Но вот как раз то, что вбивание патефонных иголок в стулья авторитетных руководителей все никак не приводило к серьезным эксцессам, и раздражало особенно Ельцина, бесило его, затмевало ум, толкало ко все новым провокациям. Он устал быть пай-мальчиком, он жаждал порки. В состоянии этой духовной жажды, вернувшись однажды с заседания Политбюро, он сел и написал Горбачеву, отдыхавшему в это время на юге, вышецитированное письмо.

Под письмом стоит дата – 12.09.87. Борис Николаевич утверждает, что написал его при следующих обстоятельства: «Закончилось Политбюро. Я вернулся в свой кабинет, взял чистый лист бумаги. Еще раз подумал, прикинул все и начал писать». И сразу же отправил. Еще через несколько страниц «Исповеди» объяснено: «Очередная перепалка произошла с Лигачевым на Политбюро по вопросам социальной справедливости, отмены привилегий и льгот. После окончания заседания я вернулся к себе в кабинет и написал письмо в Пицунду, где отдыхал Горбачев». Тут Ельцин по своему обыкновению что-то путает. Во-первых, Горбачев тогда отдыхал не на Кавказе, а в Крыму.
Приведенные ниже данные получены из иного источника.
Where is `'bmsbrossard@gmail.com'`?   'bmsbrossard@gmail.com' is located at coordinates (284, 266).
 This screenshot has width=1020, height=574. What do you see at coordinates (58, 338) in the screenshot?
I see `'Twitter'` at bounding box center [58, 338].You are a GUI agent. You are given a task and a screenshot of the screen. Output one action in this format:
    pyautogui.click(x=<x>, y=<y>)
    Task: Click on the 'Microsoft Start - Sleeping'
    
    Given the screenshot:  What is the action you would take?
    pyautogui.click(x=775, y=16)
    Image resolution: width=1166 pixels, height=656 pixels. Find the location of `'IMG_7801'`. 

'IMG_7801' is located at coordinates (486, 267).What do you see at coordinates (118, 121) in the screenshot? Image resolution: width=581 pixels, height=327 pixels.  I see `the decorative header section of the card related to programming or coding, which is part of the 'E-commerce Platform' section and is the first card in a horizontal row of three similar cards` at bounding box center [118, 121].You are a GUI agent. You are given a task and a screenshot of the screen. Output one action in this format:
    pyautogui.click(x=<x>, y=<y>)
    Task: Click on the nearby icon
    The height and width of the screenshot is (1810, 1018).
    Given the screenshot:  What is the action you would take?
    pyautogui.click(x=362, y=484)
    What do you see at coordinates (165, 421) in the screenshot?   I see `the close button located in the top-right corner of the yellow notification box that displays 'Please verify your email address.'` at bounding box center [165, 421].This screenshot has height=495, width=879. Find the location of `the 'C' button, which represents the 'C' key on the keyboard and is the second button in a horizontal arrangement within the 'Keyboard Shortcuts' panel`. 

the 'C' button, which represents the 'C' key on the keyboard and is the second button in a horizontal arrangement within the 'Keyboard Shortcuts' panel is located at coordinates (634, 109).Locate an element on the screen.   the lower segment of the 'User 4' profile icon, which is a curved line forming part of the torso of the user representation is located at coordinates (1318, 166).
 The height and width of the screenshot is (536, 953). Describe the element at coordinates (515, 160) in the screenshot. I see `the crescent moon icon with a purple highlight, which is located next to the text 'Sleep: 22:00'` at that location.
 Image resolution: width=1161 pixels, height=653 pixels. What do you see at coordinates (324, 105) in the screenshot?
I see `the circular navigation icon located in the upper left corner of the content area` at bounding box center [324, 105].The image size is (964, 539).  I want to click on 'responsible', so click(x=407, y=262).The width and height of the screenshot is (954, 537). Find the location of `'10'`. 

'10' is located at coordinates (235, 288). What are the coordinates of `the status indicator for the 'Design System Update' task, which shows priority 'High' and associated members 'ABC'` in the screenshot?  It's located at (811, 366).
Во-вторых, Борис Николаевич упоминает в своем письме Политбюро от 10.09.87 и тут же утверждает, что, придя с заседания, прошедшего 12.09.87, написал письмо. Но ведь заседания Политбюро проходили по четвергам. Как же два уважаемых партийных деятеля могли сцепиться на Политбюро в субботу? Впрочем, что нам ломать над этим голову… Интереснее посмотреть, что это было за письмо.

Гений карьеры: В каждой строчке…

Борис Николаевич, по всей видимости, так гордится этим своим образчиком эпистолярного жанра, что целиком приводит его в книжке «Исповедь на заданную тему». Более того, он фактически именно с этого письма начинает свою «Исповедь». И это логично, поскольку именно с данного письма начались злоключения, обернувшиеся вскоре стремительным взлетом. Но, право же, очень рискованно было демонстрировать публично такой текст. Хотя бы потому что по содержанию это – типичный партийный донос.


Ельцин с товарищами

Вот несколько цитат: «Стал замечать в действиях, словах некоторых партийных руководителей высокого уровня то, что не замечал раньше. От человеческого отношения, поддержки, особенно от некоторых из числа состава Политбюро и секретарей ЦК, наметился переход к равнодушию к московским делам и холодному ко мне». Как видим, секретарь МГК ощущает недостаток внимания к своей персоне, страдает от некоей, так сказать, заброшенности. Вот и апеллирует к генсеку. Но кто же конкретно виноват в сложившейся обстановке? Виноват Лигачев. На него в основном и наезжает в своем послании Ельцин: «О стиле работы т. Лигачева Е.К. Мое мнение (да и других) – он (стиль), особенно сейчас, негоден (не хочу умалить его положительные качества). А стиль его работы переходит на стиль работы Секретариата ЦК. Не разобравшись, копируют его и некоторые секретари «периферийных» комитетов. Но главное – проигрывает партия в целом. «Расшифровать» все это – для партии будет нанесен вред (если высказать публично). Изменить что-то можете только Вы лично для интересов партии».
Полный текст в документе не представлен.